Test Runs
Overview of structured testing using Test Runs
Test Runs Overview
Test Runs provide structured testing for your AI systems, enabling you to validate performance across datasets and catch regressions before they reach production. Freeplay supports two complementary testing approaches designed for different stages of your development workflow.
Testing Approaches
End-to-End Test Runs

End-to-end testing validates your complete system workflow including agents, RAG pipelines, and multi-step processes. When you change any component—whether it's a prompt, tool, or orchestration logic—you need to understand how it affects your final output. These tests execute through the SDK, giving you full control over your system's execution path.

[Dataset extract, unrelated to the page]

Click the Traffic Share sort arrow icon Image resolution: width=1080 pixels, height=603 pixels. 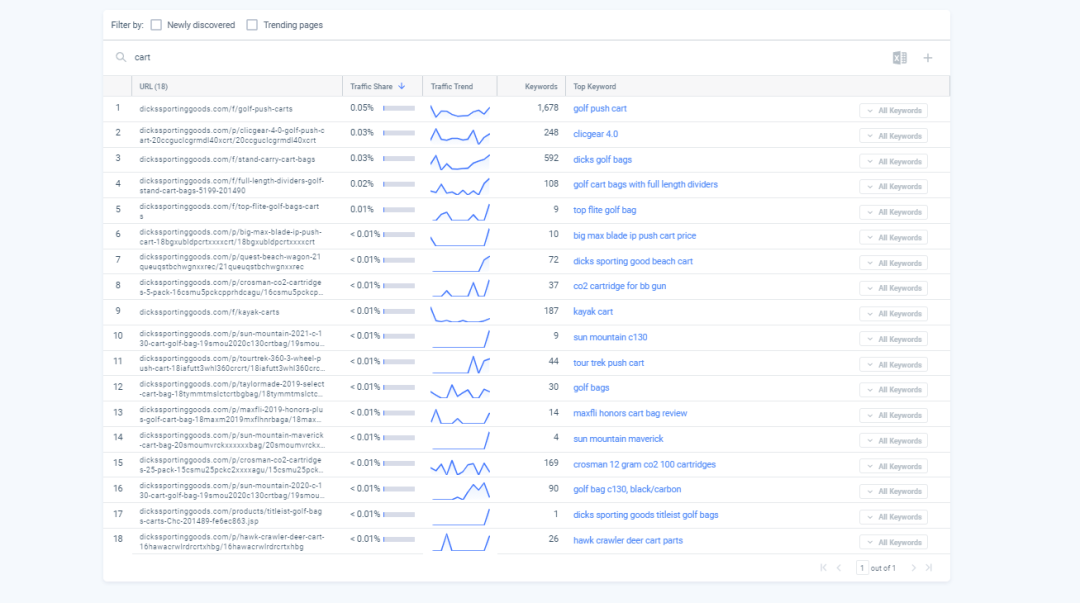coord(402,87)
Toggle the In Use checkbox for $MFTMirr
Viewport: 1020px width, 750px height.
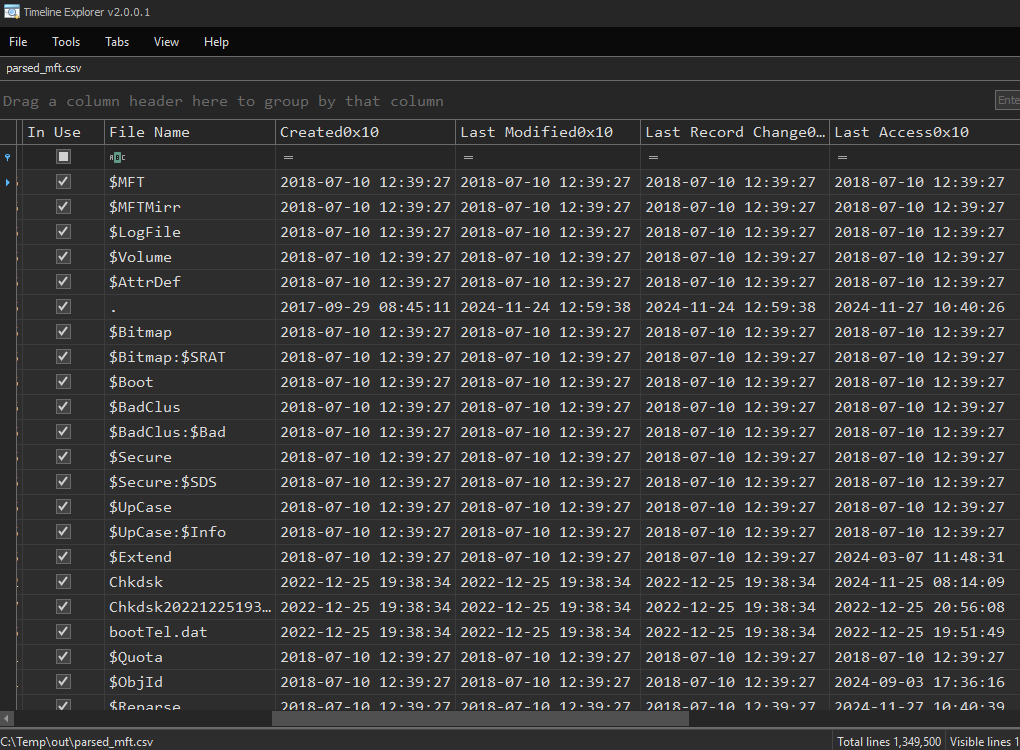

End-to-end tests are essential for production validation, agent systems with multiple prompts and tools, RAG pipelines, and multi-turn conversations. They capture the full complexity of your system as users experience it.
Learn more about End-to-End Testing →
Component-Level Test Runs

Component testing focuses on individual prompts and model changes in isolation. This approach enables rapid iteration during prompt engineering without the overhead of running your entire system. You can execute component tests through either the Freeplay UI for quick, no-code testing, or the SDK for programmatic control.
Component tests excel at prompt optimization, model comparisons, parameter tuning, and enabling non-technical team members to participate in the testing process.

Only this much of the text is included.